**DATA FOR THE TASK**
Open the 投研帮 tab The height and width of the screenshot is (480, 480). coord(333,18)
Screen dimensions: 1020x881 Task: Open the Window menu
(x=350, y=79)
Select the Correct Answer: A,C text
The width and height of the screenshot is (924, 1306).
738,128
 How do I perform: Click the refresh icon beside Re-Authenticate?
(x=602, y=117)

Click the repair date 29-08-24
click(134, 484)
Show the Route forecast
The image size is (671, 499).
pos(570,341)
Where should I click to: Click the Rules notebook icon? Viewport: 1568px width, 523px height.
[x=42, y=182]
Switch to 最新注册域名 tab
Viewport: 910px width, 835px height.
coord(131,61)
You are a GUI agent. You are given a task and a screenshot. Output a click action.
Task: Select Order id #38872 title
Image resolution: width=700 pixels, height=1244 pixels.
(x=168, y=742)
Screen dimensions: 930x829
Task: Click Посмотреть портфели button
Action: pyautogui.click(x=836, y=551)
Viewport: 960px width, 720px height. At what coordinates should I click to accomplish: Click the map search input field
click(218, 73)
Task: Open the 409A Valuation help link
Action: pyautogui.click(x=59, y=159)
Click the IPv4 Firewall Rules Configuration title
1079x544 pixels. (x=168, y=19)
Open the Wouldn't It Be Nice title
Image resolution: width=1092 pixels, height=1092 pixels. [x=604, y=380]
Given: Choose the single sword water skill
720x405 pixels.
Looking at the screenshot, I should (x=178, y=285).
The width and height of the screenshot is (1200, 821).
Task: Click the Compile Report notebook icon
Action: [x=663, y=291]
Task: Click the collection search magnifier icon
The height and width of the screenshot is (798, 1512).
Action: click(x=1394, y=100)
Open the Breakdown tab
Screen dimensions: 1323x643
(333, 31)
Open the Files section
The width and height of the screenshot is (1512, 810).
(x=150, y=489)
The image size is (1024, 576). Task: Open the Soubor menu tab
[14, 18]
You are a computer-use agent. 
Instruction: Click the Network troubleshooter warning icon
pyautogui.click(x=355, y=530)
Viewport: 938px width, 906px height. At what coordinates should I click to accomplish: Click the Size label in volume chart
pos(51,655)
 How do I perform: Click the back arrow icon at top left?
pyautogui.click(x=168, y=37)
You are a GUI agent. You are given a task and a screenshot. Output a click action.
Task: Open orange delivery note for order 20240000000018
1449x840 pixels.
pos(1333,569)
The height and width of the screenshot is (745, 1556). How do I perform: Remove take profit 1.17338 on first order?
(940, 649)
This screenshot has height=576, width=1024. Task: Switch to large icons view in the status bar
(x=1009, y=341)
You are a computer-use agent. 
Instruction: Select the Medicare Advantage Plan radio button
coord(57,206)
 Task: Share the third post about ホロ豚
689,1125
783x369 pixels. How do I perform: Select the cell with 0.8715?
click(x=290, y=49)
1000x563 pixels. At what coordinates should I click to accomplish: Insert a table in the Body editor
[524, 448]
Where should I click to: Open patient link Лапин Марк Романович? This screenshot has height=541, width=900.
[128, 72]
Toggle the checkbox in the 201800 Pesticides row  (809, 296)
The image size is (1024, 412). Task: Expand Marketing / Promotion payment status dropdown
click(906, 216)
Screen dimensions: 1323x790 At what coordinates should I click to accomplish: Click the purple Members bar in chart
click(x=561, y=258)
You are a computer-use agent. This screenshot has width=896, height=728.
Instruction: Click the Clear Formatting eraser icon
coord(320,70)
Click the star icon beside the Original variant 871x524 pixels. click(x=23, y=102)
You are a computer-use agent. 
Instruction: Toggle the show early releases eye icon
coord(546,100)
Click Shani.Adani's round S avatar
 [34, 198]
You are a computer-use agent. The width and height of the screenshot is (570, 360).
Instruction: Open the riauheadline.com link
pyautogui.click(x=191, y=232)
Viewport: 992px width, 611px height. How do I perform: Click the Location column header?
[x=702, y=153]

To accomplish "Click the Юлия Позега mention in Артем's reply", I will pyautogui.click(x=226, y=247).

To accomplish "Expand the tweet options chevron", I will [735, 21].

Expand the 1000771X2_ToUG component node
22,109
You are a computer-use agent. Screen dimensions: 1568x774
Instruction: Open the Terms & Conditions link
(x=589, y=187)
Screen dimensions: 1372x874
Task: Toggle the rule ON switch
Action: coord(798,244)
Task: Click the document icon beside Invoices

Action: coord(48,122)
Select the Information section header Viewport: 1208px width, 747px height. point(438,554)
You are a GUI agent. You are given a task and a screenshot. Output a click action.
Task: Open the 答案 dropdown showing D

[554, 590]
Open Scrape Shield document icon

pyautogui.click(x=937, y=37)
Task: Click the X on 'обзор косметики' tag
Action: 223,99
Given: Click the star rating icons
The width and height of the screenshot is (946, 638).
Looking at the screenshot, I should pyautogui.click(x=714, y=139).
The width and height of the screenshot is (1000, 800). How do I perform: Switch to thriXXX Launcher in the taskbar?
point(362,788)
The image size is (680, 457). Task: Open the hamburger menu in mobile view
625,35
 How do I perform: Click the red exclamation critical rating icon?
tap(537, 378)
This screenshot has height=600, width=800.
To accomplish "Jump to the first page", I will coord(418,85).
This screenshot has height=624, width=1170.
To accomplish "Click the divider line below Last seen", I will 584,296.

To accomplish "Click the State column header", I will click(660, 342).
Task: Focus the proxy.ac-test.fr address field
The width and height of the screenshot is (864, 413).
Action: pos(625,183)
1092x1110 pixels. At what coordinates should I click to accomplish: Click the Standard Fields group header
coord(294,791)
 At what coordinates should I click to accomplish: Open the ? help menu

**PROBLEM STATEMENT**
Reproduce verbatim only the segment of the listing bounded by the line containing "Click the IPv4" and the line containing "Given: Choose the single sword water skill", with both boundary lines included.

**FINISHED EXERCISE**
Click the IPv4 Firewall Rules Configuration title
1079x544 pixels. (x=168, y=19)
Open the Wouldn't It Be Nice title
Image resolution: width=1092 pixels, height=1092 pixels. [x=604, y=380]
Given: Choose the single sword water skill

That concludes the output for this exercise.